- **Exercise**
Turn the entries from the line containing "Describe the element" through the line containing "at that location.", inclusive, into a two-column CSV with the headers input and output, one row per entry, each field quoted and any line breaks replaced with spaces. Leave out the pictures.

··· Supplied data

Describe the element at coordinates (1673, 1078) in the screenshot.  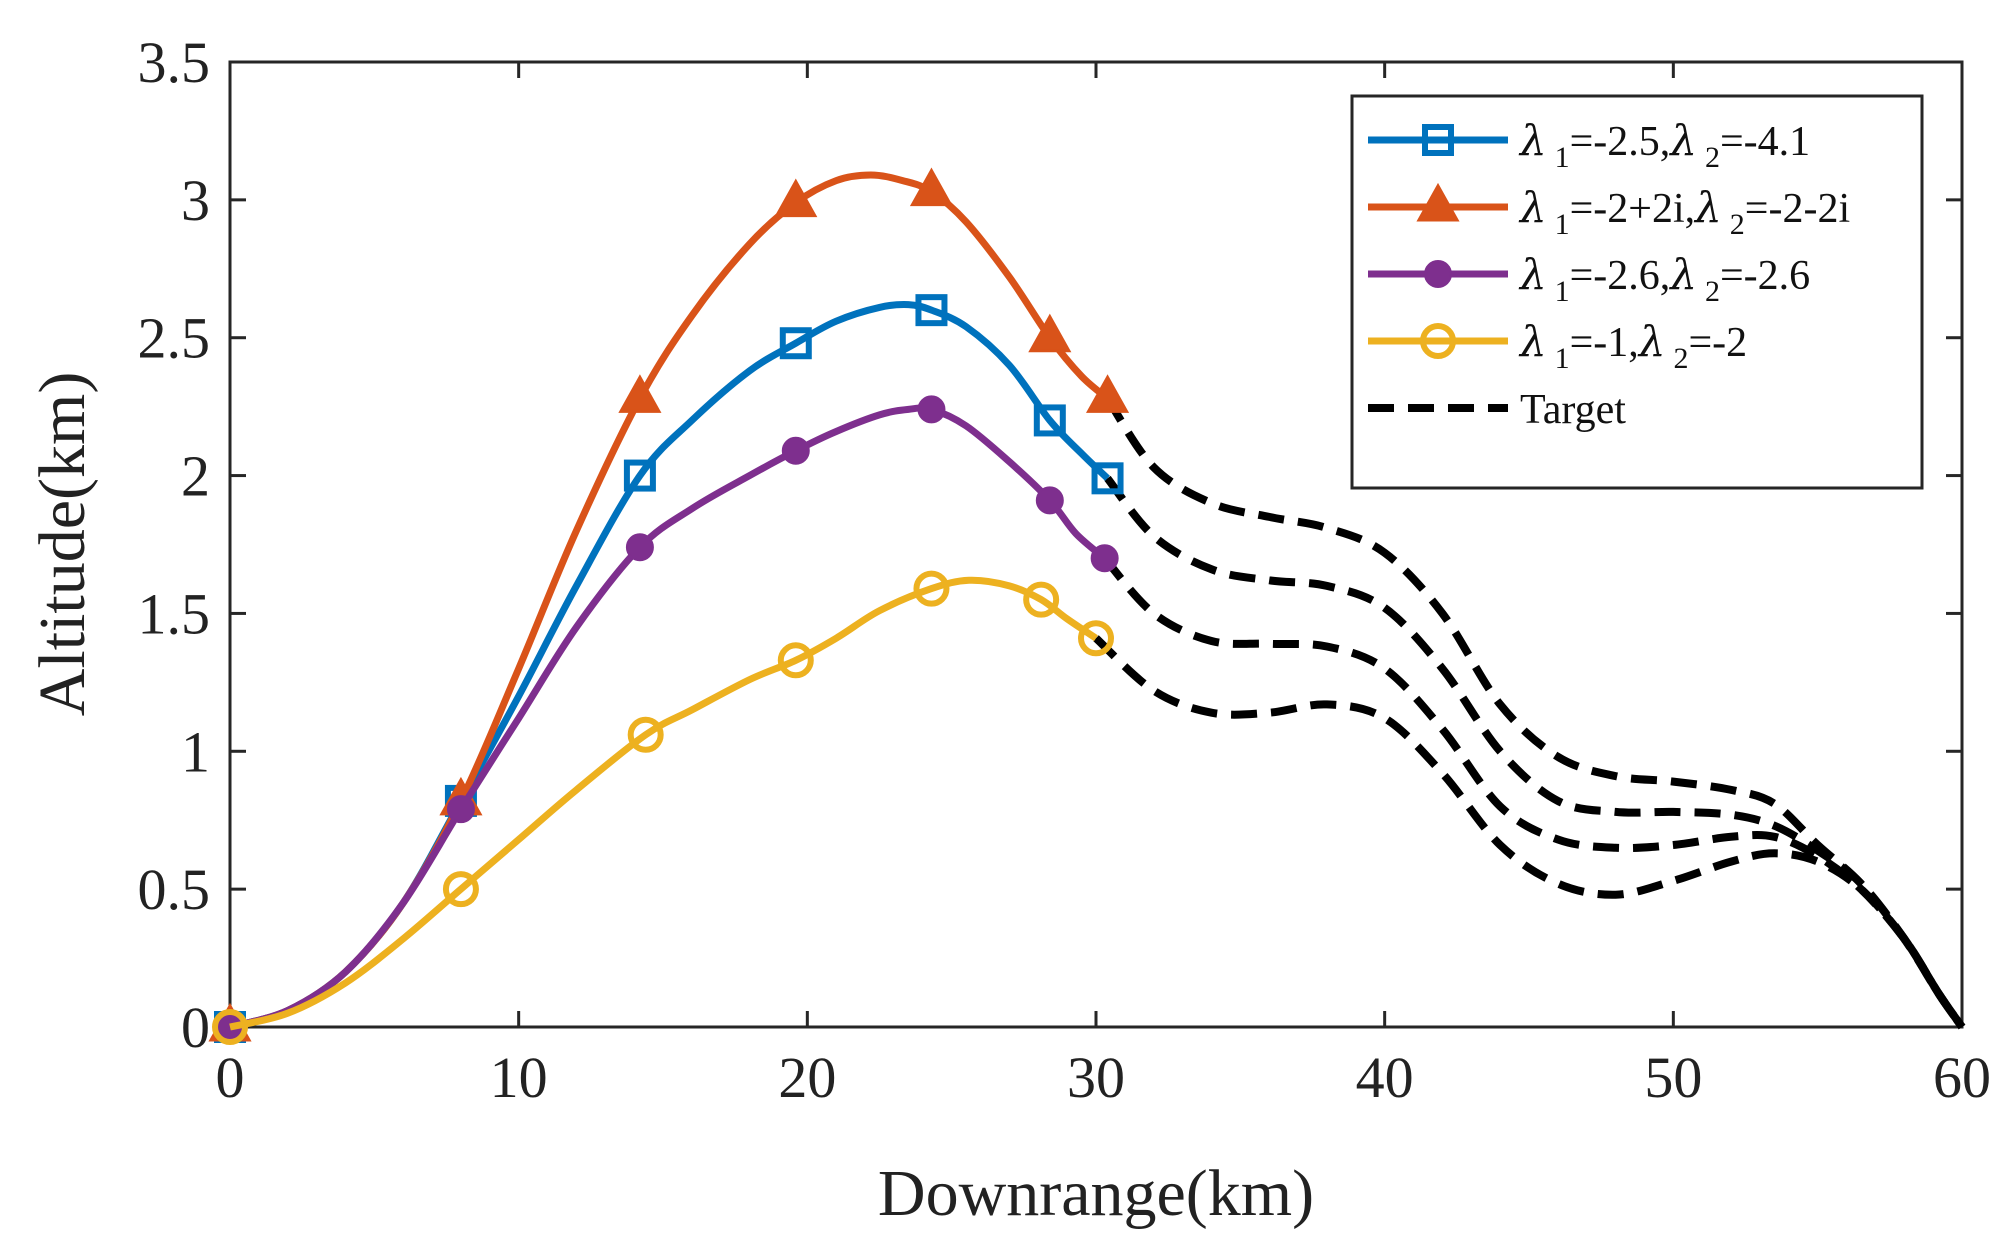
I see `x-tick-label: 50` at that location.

······
··· Supplied data

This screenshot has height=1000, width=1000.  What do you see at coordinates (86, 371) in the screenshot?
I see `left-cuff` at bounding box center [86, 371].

······
··· Supplied data

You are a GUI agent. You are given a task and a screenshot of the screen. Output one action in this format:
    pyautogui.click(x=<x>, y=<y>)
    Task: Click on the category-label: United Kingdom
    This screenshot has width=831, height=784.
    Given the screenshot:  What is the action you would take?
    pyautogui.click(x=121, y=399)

······

- **Answer for this exercise**
input,output
"Describe the element at coordinates (1673, 1078) in the screenshot.","I see `x-tick-label: 50` at that location."